**EXERCISE**
An exact, complete copy of the entries is what is needed.

**DATA EXTRACT**
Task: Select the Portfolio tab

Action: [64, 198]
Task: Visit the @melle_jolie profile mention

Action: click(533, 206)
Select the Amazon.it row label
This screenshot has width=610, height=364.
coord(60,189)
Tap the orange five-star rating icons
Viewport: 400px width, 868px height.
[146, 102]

**PROBLEM SOLUTION**
Task: Select the Portfolio tab

Action: [64, 198]
Task: Visit the @melle_jolie profile mention

Action: click(533, 206)
Select the Amazon.it row label
This screenshot has width=610, height=364.
coord(60,189)
Tap the orange five-star rating icons
Viewport: 400px width, 868px height.
[146, 102]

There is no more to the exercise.